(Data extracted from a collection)
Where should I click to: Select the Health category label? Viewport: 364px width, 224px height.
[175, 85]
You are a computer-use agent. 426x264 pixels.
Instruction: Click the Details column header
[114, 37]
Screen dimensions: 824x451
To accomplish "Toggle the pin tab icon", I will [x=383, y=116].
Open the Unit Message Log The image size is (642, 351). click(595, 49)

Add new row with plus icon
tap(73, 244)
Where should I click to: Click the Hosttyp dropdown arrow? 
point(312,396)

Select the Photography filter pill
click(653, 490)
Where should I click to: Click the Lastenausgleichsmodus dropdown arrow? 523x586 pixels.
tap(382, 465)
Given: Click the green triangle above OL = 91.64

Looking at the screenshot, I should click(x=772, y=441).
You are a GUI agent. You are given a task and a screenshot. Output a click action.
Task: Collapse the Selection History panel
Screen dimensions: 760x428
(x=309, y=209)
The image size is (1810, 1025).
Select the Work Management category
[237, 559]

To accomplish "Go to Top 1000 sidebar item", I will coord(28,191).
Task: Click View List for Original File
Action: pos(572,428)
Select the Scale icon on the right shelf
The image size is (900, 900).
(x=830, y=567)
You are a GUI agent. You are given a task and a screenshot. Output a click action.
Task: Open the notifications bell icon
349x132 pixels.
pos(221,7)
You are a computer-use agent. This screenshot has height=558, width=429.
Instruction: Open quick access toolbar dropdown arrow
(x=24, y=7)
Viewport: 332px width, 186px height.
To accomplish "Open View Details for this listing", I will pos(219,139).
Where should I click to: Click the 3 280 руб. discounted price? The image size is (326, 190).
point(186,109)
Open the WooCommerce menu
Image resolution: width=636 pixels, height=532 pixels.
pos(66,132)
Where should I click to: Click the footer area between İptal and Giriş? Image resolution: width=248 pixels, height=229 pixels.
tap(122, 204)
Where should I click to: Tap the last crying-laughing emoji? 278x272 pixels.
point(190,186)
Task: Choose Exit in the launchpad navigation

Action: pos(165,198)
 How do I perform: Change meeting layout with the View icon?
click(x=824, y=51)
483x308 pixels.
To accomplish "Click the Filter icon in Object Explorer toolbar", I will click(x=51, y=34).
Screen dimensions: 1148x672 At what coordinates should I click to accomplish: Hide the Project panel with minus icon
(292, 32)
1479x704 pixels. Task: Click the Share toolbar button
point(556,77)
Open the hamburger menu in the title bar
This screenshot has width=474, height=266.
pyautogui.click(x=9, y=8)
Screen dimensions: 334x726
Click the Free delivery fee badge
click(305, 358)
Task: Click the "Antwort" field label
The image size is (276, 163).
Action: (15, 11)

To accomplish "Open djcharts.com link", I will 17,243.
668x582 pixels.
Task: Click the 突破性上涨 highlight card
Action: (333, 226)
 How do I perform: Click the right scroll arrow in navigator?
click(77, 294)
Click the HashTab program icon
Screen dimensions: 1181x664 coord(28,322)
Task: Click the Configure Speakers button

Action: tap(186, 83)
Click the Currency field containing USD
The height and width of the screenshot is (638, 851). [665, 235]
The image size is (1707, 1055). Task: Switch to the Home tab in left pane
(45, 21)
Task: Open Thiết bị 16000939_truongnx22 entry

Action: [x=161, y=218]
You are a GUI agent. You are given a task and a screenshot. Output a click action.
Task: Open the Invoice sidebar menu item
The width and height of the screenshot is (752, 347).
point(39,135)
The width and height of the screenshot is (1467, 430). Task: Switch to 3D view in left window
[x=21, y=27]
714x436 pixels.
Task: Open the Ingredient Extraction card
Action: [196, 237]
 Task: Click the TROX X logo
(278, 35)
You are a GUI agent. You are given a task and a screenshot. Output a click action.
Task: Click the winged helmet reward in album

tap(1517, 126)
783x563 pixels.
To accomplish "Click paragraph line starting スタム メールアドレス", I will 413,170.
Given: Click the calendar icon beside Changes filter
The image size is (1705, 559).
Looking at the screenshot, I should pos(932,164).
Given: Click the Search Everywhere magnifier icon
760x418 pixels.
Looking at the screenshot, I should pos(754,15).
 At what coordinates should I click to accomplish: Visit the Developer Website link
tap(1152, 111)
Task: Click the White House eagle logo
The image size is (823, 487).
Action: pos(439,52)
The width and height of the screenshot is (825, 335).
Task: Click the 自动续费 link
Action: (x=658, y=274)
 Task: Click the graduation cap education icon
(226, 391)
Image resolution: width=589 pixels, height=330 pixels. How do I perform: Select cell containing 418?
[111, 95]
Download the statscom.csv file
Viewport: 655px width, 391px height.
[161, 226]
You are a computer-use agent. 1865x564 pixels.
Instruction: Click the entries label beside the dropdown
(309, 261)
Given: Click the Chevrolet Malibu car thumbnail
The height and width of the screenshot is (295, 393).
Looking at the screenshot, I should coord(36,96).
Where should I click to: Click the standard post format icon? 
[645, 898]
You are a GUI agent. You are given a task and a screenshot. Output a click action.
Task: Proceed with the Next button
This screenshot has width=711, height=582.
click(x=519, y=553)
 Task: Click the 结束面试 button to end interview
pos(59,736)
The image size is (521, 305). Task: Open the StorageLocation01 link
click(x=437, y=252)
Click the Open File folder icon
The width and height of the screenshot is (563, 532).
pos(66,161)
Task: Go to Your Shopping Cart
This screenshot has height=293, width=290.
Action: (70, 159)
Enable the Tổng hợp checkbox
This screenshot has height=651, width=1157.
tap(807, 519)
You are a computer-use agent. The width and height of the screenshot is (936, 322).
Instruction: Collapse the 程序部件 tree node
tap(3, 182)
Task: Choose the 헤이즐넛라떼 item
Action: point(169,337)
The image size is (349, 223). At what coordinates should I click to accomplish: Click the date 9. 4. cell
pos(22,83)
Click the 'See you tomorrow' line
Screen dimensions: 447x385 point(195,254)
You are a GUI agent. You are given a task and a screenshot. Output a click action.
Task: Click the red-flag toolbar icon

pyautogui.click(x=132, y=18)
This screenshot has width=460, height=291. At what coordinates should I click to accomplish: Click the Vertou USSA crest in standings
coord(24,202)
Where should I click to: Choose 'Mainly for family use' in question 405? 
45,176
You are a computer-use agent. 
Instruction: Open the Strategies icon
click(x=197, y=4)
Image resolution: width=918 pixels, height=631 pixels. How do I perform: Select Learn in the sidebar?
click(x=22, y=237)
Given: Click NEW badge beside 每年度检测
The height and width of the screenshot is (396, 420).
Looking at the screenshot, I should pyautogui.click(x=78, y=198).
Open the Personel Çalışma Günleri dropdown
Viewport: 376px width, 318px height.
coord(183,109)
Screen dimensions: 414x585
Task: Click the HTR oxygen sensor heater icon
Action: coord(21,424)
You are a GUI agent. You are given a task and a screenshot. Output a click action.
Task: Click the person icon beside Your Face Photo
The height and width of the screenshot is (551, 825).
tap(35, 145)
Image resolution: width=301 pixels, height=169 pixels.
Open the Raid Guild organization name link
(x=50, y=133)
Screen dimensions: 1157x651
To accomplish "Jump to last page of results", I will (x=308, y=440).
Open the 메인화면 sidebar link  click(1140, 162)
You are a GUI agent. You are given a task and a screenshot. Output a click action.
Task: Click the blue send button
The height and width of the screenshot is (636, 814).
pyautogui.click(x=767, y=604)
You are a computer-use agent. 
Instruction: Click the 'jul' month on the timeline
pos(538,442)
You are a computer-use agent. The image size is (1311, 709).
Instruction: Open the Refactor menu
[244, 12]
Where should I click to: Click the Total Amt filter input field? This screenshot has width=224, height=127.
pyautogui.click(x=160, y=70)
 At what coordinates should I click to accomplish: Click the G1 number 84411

STATED TASK => Lay out everything in the listing from the line containing "I will coord(28,191)." down to the line containing "(x=24, y=7)" as a Markdown table with the columns Row and Line, skipping any blank lines.

FULL RESPONSE =>
| Row | Line |
|---|---|
| 1 | To accomplish "Go to Top 1000 sidebar item", I will coord(28,191). |
| 2 | Task: Click View List for Original File |
| 3 | Action: pos(572,428) |
| 4 | Select the Scale icon on the right shelf |
| 5 | The image size is (900, 900). |
| 6 | (x=830, y=567) |
| 7 | You are a GUI agent. You are given a task and a screenshot. Output a click action. |
| 8 | Task: Open the notifications bell icon |
| 9 | 349x132 pixels. |
| 10 | pos(221,7) |
| 11 | You are a computer-use agent. This screenshot has height=558, width=429. |
| 12 | Instruction: Open quick access toolbar dropdown arrow |
| 13 | (x=24, y=7) |